(CNN) 英人気歌手エルトン・ジョンさんはこのほど、インターネットの画像共有サービス「インスタグラム」に、ロシアのプーチン大統領から電話があったと投稿した。性的少数者(LGBT)の権利について話したとされるが、大統領側は「事実でない」と言い切っている。
ジョンさんはインスタグラムの公式ページに「プーチン大統領がきょう電話をくれたことに感謝。実際にお会いして、ロシアの性的少数者について語り合う機会を心待ちにしています」と書き込み、大統領の顔写真とともに掲載した。
一方ロシアの国営通信社スプートニクによると、ロシアのペスコフ大統領報道官は15日、記者団に「会話の事実はなかった」と述べ、ジョンさんの話を全面的に否定した。
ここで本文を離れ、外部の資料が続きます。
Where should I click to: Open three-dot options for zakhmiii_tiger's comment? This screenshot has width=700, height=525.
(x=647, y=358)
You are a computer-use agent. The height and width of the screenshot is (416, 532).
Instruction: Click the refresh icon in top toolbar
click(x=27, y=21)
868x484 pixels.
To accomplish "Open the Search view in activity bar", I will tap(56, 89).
実際に何が起きたのか、起きなかったのかは明らかでない。ジョンさんが偽の電話にだまされた可能性も指摘されている。
15日の時点で、ジョンさんの代表者から問い合わせへの返答は得られていない。インスタグラム上にはプーチン大統領についての投稿が依然として掲載されたままだ。
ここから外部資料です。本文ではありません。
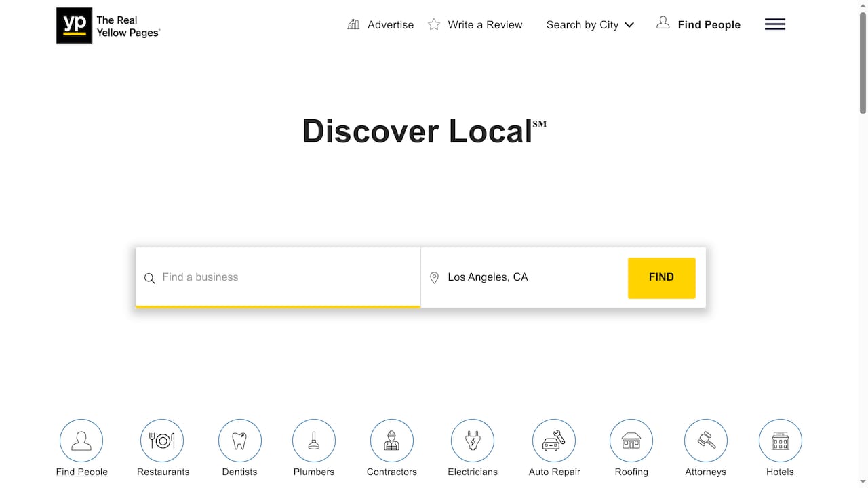Click inside the Find a business field

pos(271,277)
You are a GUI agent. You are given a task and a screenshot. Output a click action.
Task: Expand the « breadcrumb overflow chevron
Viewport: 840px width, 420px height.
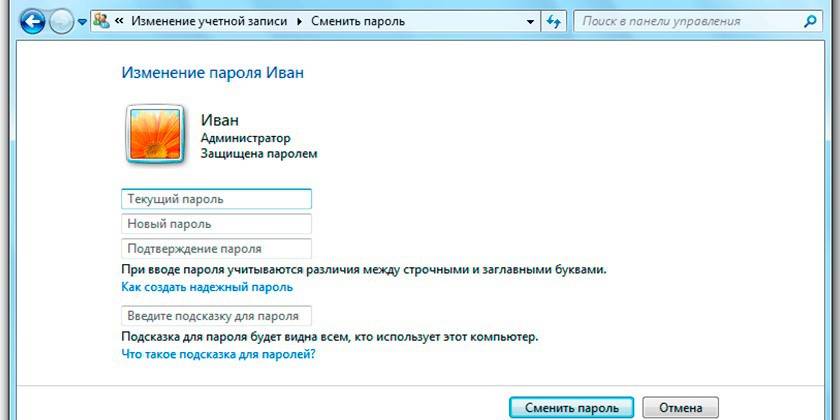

ジョンさんは同性愛者の権利をめぐる積極的な発言で知られる。先週末には英BBCテレビとのインタビューで、ロシアで同性愛者が受けている扱いをめぐり、プーチン大統領にぜひ面会したいと提案。「実現性は低いかもしれないが、試みることはできる」と語っていた。
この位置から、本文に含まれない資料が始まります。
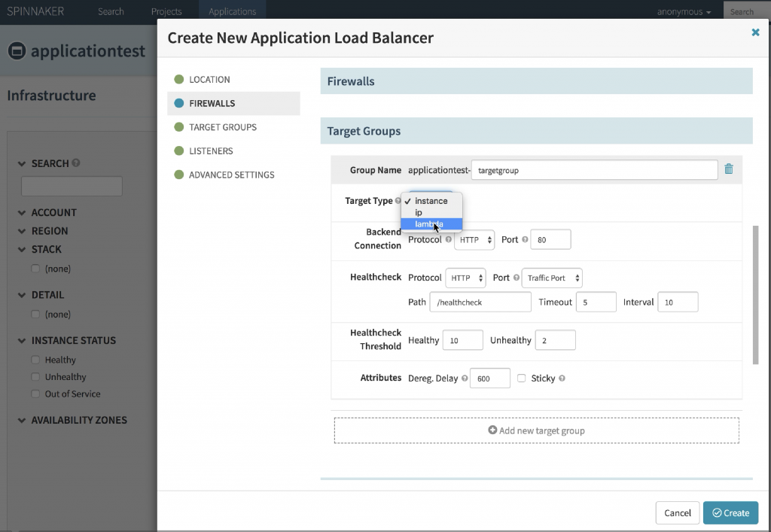Click the applicationtest application icon
This screenshot has width=771, height=532.
tap(16, 51)
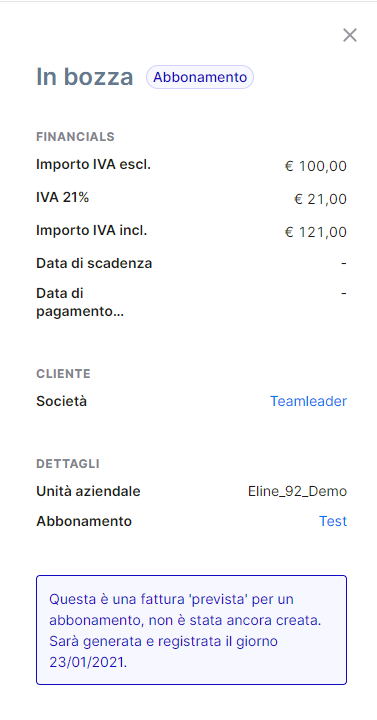Click the Unità aziendale label
The image size is (377, 720).
coord(88,492)
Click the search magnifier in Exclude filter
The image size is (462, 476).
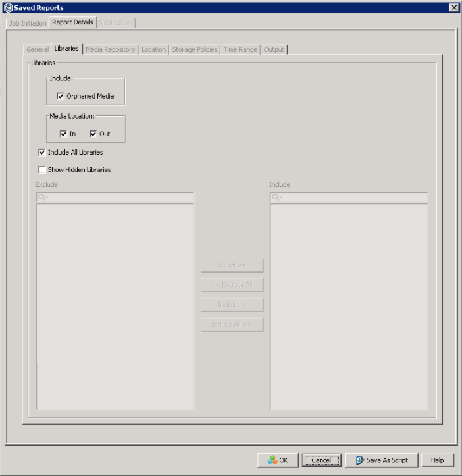click(43, 198)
大統領と会って何を言いたいかという質問には、「同性愛者を孤立させたり偏見を持ったりすることなく、受け入れてほしい」と答えた。
ロシアでは2013年、未成年者の前で同性愛者の権利や関係について話すなどの「宣伝行為」を禁止する法律が成立した。国際人権団体ヒューマン・ライツ・ウォッチは昨年12月の報告書で、同国政府が同性愛者への暴力を防止し、刑事責任を問う義務を果たしていないと指摘している。
ペスコフ報道官が15日に語ったところによると、プーチン大統領は「いかなる人権問題についても、常に実情を説明する用意がある」という。ただ近い将来、ジョンさんに面と向かって説明する場が設けられるかどうかは不明だ。